Candidatos à Presidência debatem ajuste fiscal e regulação de bets
Representantes de candidaturas discutiram propostas para o controle de gastos, reforma tributária e o futuro das apostas esportivas no Brasil.
Pontos principais
- Representantes de cinco das seis principais candidaturas debateram estratégias econômicas em São Paulo.
- O ministro da Fazenda defendeu o arcabouço fiscal vigente e a continuidade da reforma tributária.
- Propostas para o setor de apostas variam entre tributação rigorosa, restrição de publicidade e proibição total.
- O debate abordou a sustentabilidade das contas públicas e a necessidade de reformas estruturais para o período pós-2027.
Representantes de cinco das seis principais candidaturas à Presidência participaram de um debate em São Paulo focado nos rumos da economia brasileira. O encontro destacou divergências sobre a gestão das contas públicas, com propostas que incluem desde a manutenção do atual arcabouço fiscal e da reforma tributária, defendida pelo ministro da Fazenda, Dario Durigan, até medidas mais drásticas como a desindexação de benefícios previdenciários e cortes profundos nos gastos governamentais.
Além do ajuste fiscal, o setor de apostas esportivas, conhecido como bets, foi tema central de críticas unânimes entre os participantes.
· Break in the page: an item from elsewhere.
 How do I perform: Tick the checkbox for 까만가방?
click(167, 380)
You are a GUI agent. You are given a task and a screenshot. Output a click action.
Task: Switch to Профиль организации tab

As sugestões para o segmento variam entre a implementação de uma tributação rigorosa e restrições severas à publicidade, chegando até a defesa da proibição total da atividade. O evento sublinhou a urgência de reformas estruturais para garantir a sustentabilidade fiscal do país a partir de 2027, mantendo o foco no controle da inflação e na redução das taxas de juros.